═══ Given information ═══

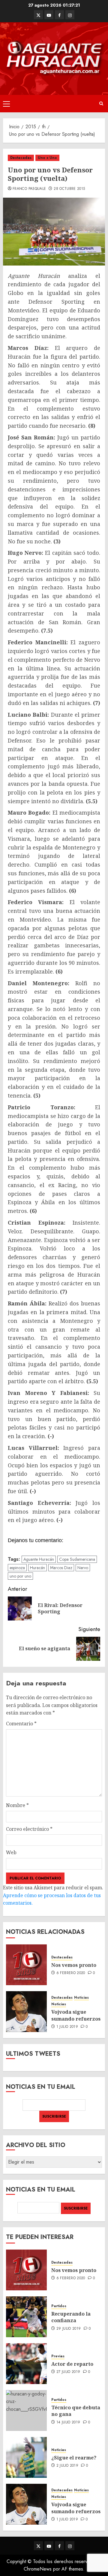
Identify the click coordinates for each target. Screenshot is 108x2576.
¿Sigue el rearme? (73, 2457)
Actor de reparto (72, 2364)
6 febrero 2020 (70, 1973)
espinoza (17, 1568)
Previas (57, 2356)
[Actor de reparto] (26, 2363)
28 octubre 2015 (69, 189)
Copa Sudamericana (77, 1559)
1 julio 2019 (67, 2027)
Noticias (81, 1997)
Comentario (21, 1723)
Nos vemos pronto (73, 1965)
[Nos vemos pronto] (26, 1964)
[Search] (101, 103)
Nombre (17, 1805)
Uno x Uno (47, 157)
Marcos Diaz (61, 1568)
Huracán (37, 1568)
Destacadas (21, 157)
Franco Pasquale (29, 189)
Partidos (58, 2306)
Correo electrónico (29, 1829)
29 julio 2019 (68, 2328)
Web (11, 1852)
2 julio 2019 (67, 2465)
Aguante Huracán (38, 1559)
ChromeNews (38, 2568)
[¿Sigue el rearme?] (26, 2457)
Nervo (82, 1568)
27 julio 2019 (68, 2372)
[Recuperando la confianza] (26, 2316)
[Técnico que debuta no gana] (26, 2410)
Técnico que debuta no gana (75, 2410)
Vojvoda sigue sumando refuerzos (75, 2015)
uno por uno (20, 1576)
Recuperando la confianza (71, 2317)
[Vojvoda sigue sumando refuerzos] (26, 2011)
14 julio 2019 (68, 2422)
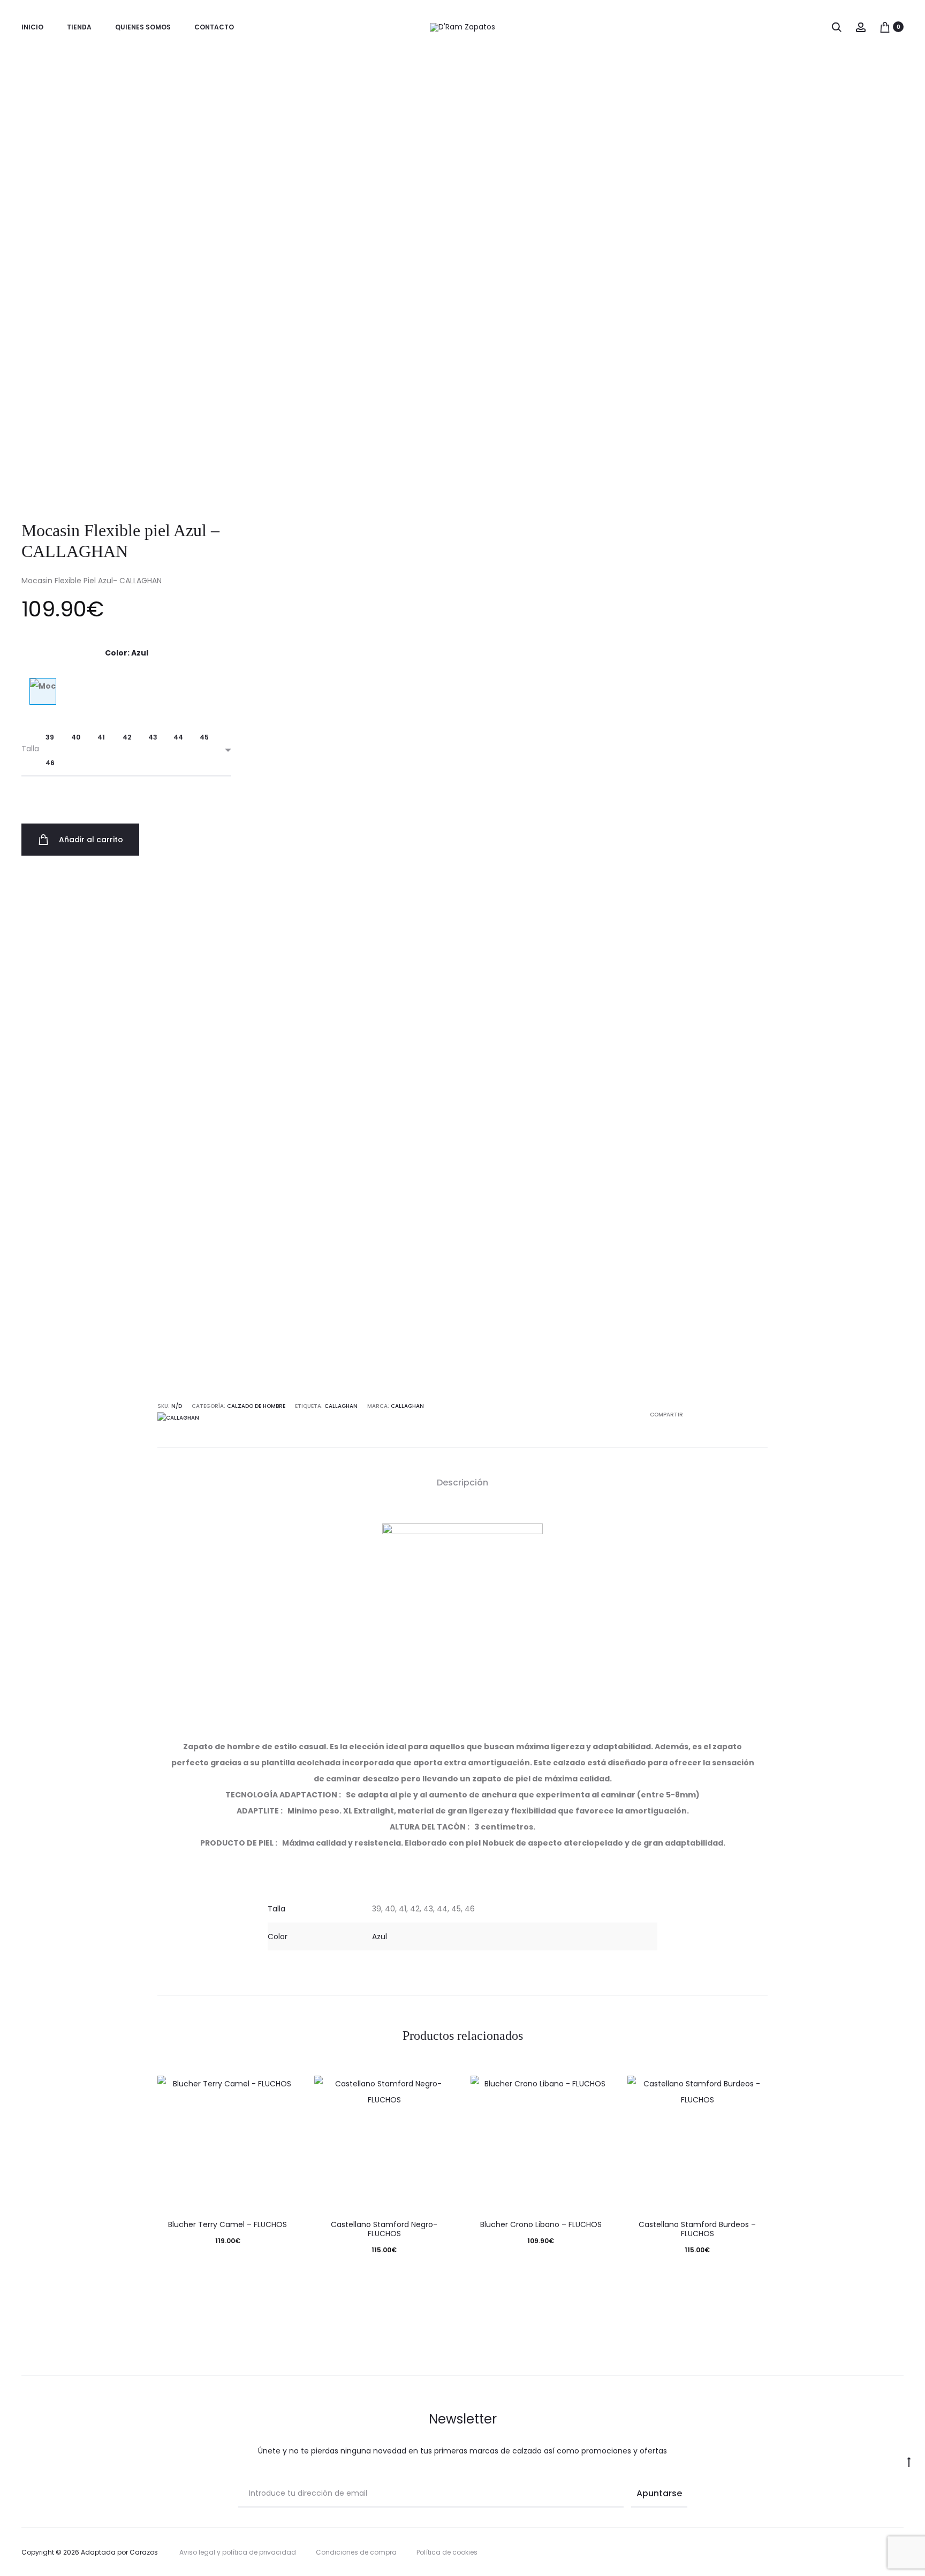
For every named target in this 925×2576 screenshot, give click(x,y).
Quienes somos (143, 27)
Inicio (32, 27)
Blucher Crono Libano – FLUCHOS (541, 2224)
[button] (49, 737)
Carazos (144, 2552)
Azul (379, 1936)
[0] (884, 26)
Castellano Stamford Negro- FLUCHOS (384, 2229)
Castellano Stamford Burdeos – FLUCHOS (697, 2229)
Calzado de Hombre (256, 1406)
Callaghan (407, 1406)
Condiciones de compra (356, 2552)
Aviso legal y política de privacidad (237, 2552)
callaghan (341, 1406)
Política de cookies (446, 2552)
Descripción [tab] (462, 1482)
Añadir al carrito (90, 839)
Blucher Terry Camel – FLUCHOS (227, 2224)
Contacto (214, 27)
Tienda (79, 27)
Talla (30, 748)
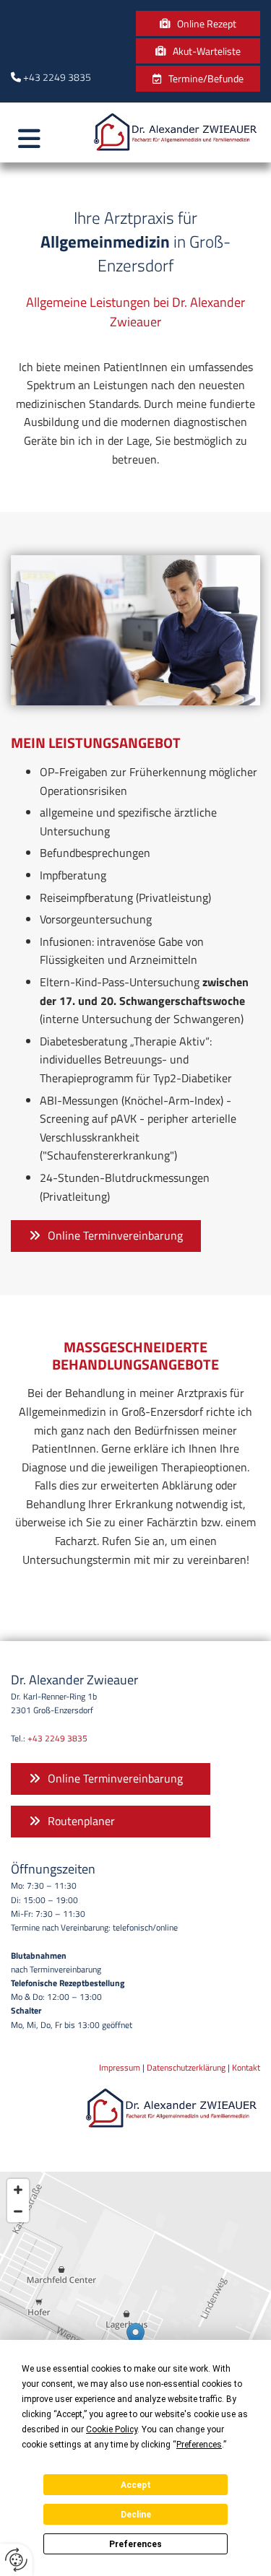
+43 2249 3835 (57, 76)
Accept (136, 2485)
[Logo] (177, 132)
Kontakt (246, 2067)
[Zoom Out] (18, 2211)
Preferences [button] (199, 2445)
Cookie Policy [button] (111, 2429)
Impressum (119, 2067)
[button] (198, 23)
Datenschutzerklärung (186, 2067)
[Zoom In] (18, 2190)
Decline (136, 2515)
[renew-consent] (16, 2560)
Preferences (135, 2544)
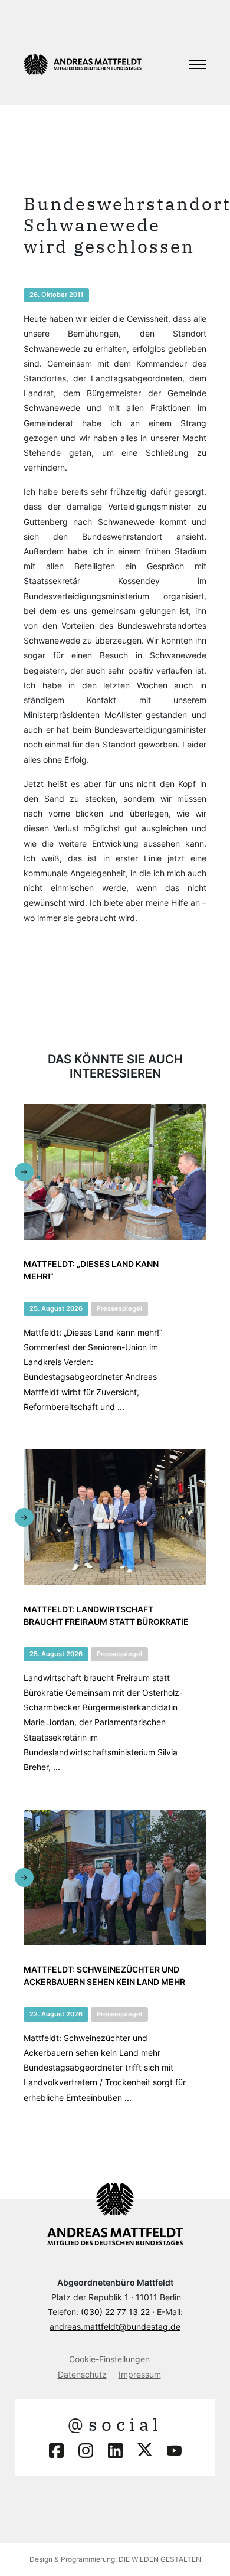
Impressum (140, 2374)
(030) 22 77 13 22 (115, 2312)
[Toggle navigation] (197, 64)
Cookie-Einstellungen (109, 2359)
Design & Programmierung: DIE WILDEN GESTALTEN (115, 2559)
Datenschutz (82, 2374)
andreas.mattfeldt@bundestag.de (115, 2327)
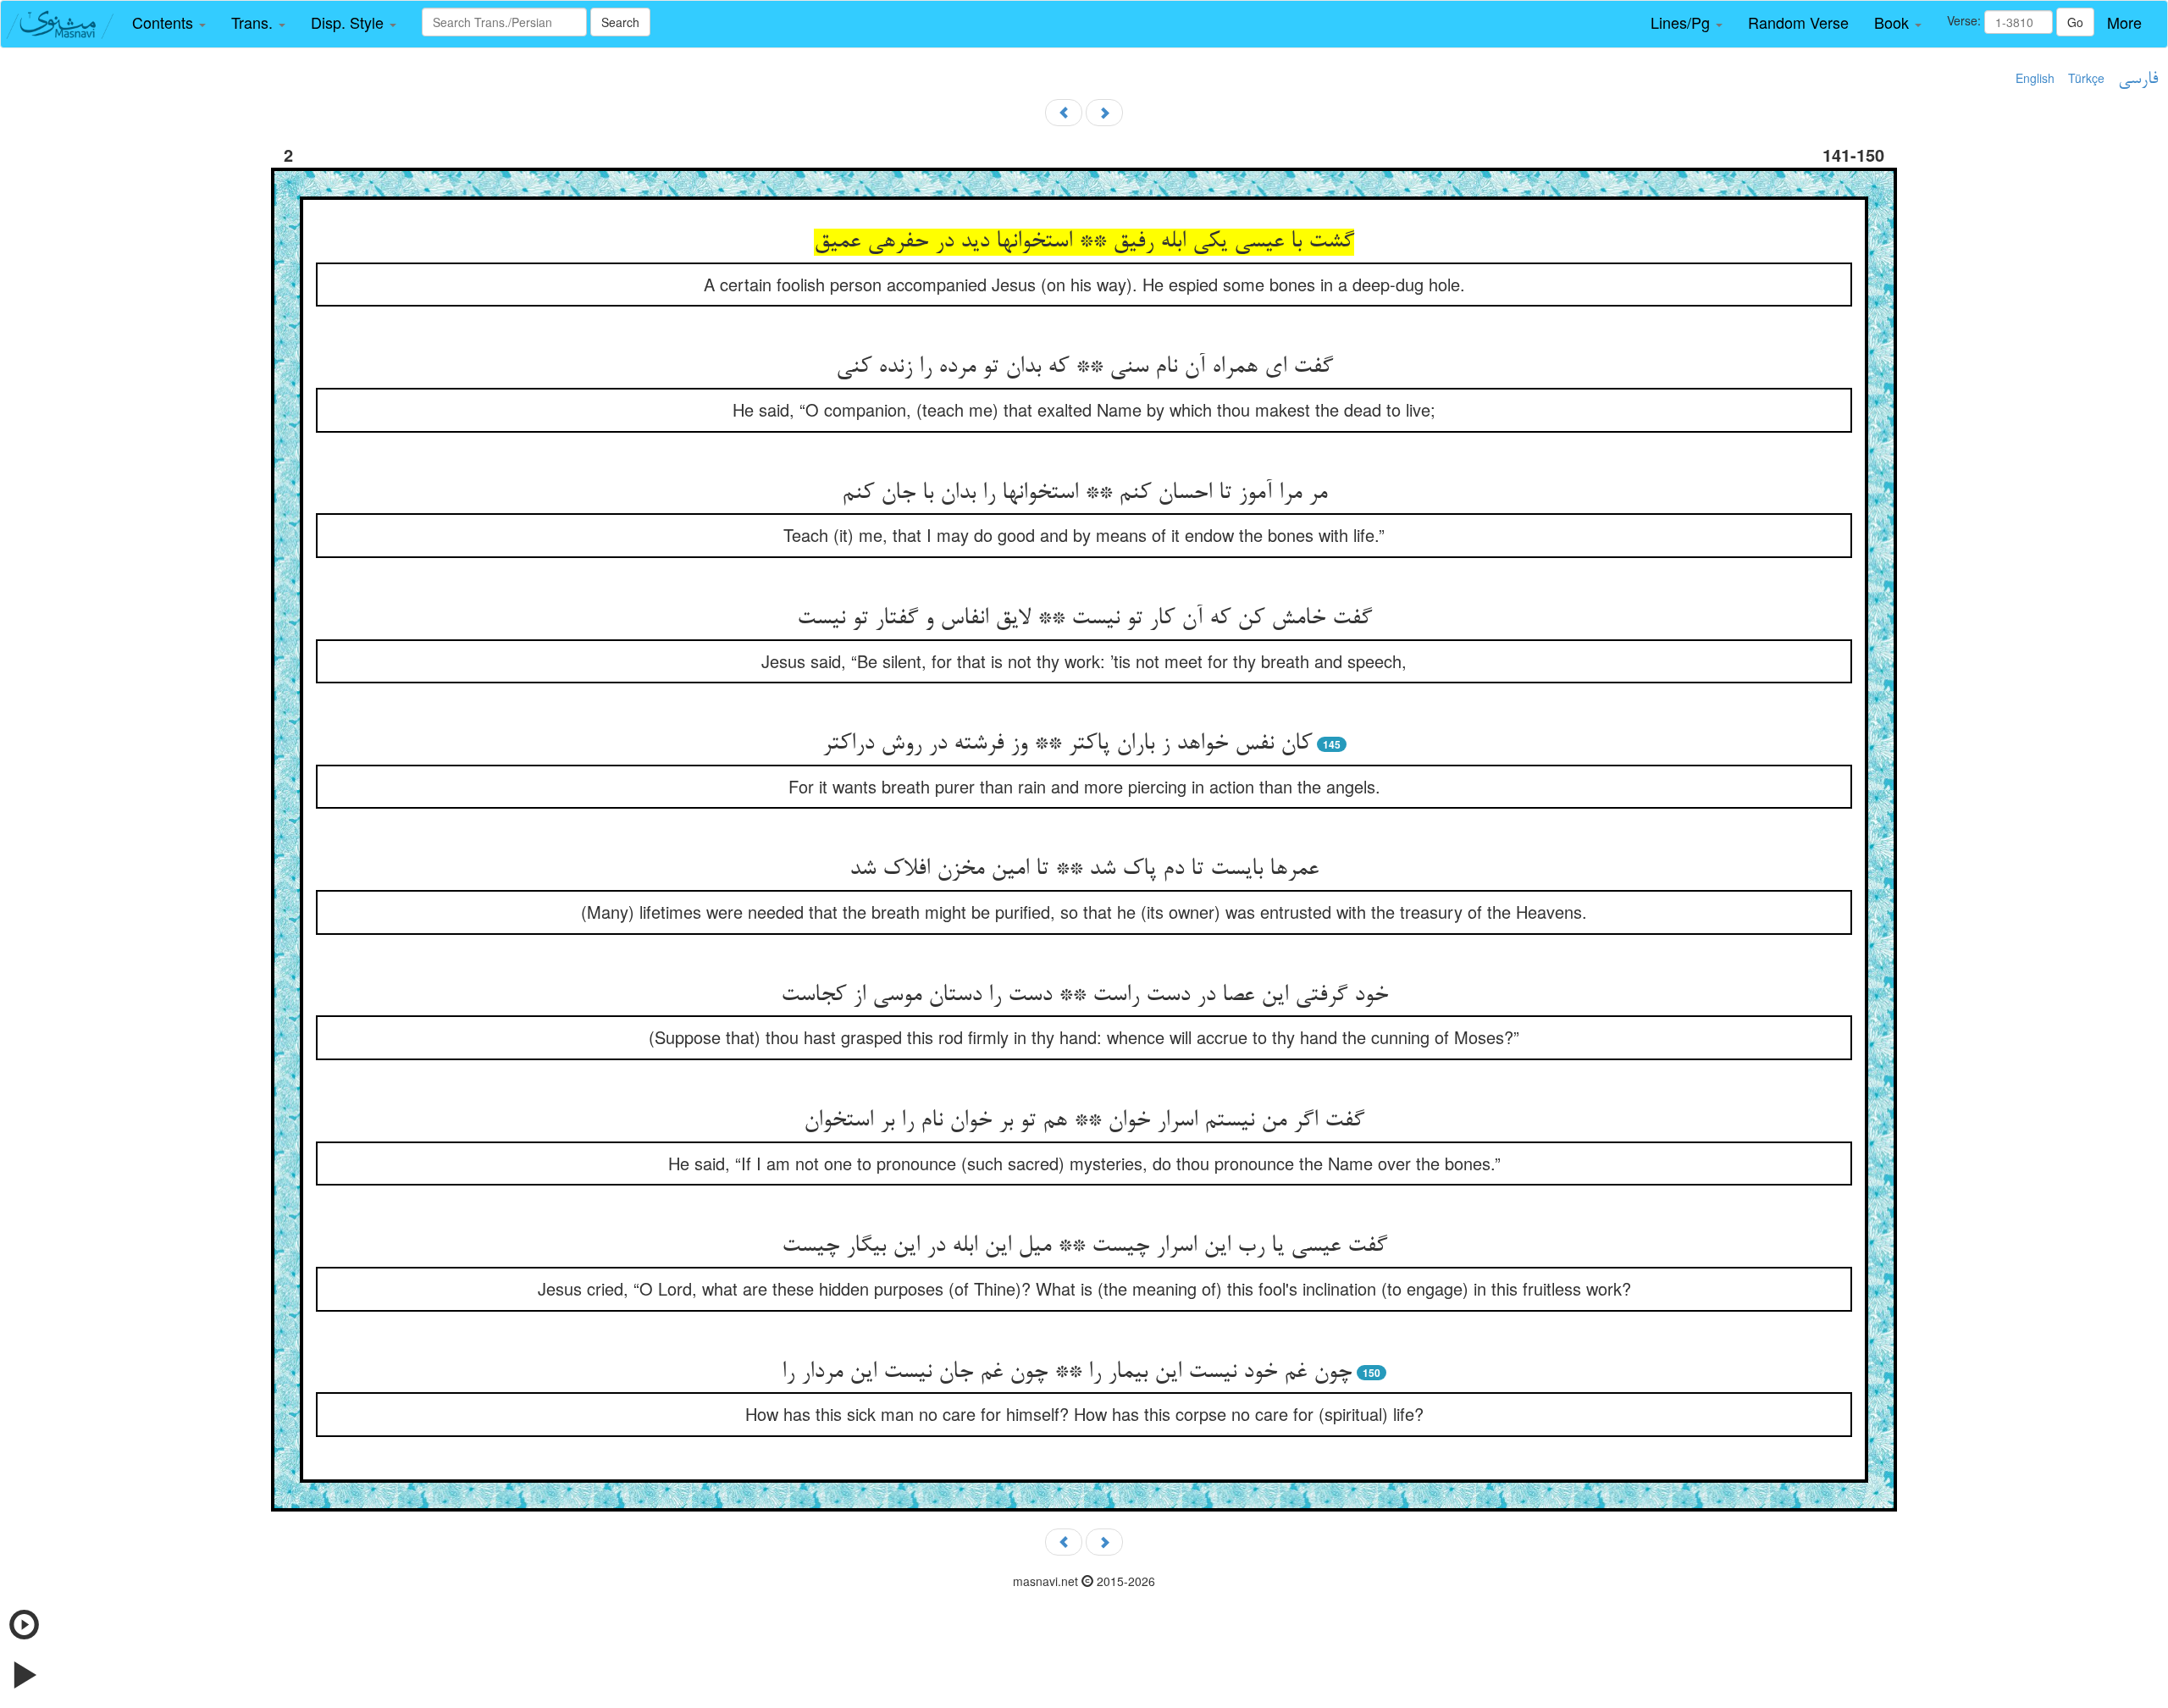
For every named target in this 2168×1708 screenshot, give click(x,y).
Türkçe (2086, 77)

═══

* Work item *
Starting at the first line of the material above and ending with the line that contains "Nombre (17, 1805)", reproduce every line exactly, and leave out the pictures.

* Response to the exercise *
Identify the click coordinates for each target. Screenshot is 108x2576.
¿Sigue el rearme? (73, 2457)
Actor de reparto (72, 2364)
6 febrero 2020 (70, 1973)
espinoza (17, 1568)
Previas (57, 2356)
[Actor de reparto] (26, 2363)
28 octubre 2015 (69, 189)
Copa Sudamericana (77, 1559)
1 julio 2019 (67, 2027)
Noticias (81, 1997)
Comentario (21, 1723)
Nos vemos pronto (73, 1965)
[Nos vemos pronto] (26, 1964)
[Search] (101, 103)
Nombre (17, 1805)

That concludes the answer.